◆ **Task requirements**: Write out everything in the records exactly, apart from the pictures.

Segment Open

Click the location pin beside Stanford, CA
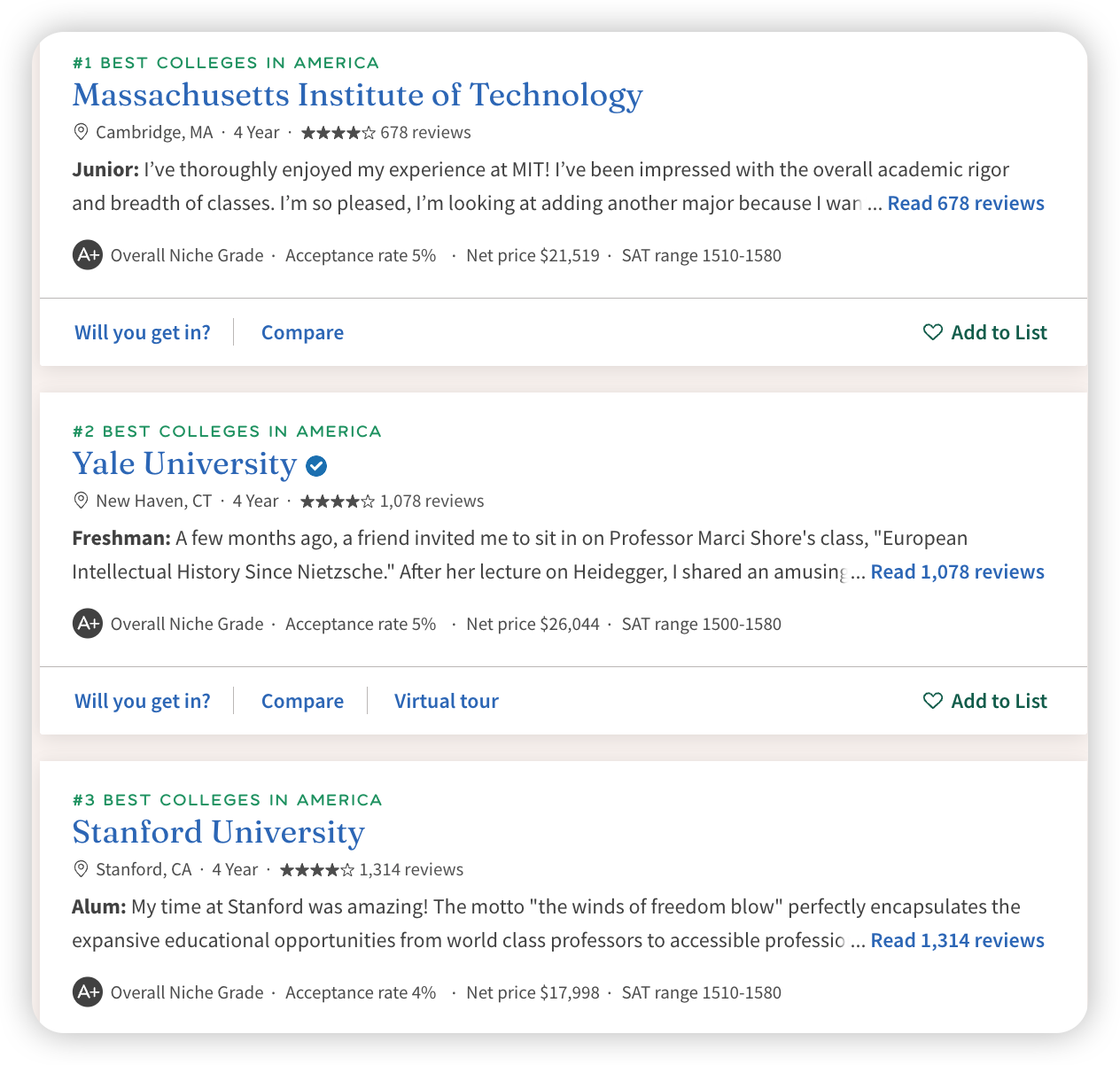 (x=81, y=869)
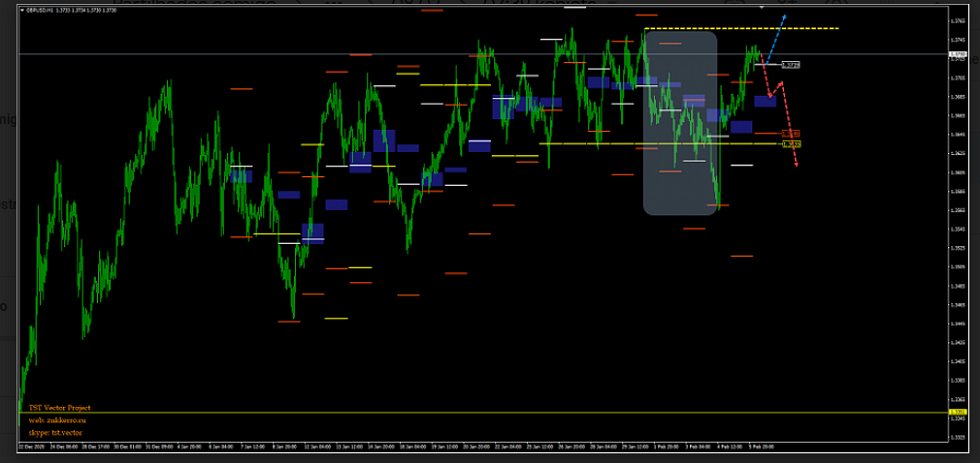
Task: Click the current price tag on the price axis
Action: tap(957, 53)
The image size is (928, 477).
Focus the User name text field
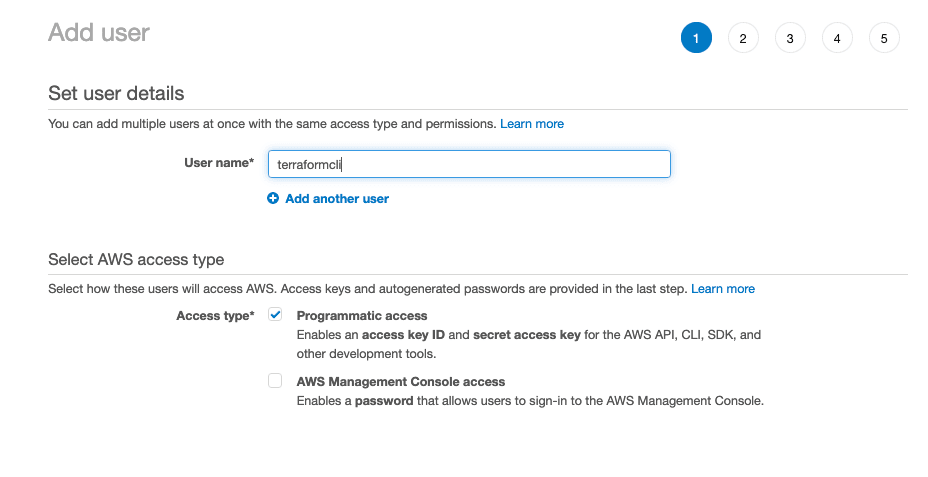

Segment Closed

◆ **Response**:
Click the location pin beside Stanford, CA
 (x=81, y=869)
Task: Click the current price tag on the price axis
Action: tap(957, 53)
The image size is (928, 477).
Focus the User name text field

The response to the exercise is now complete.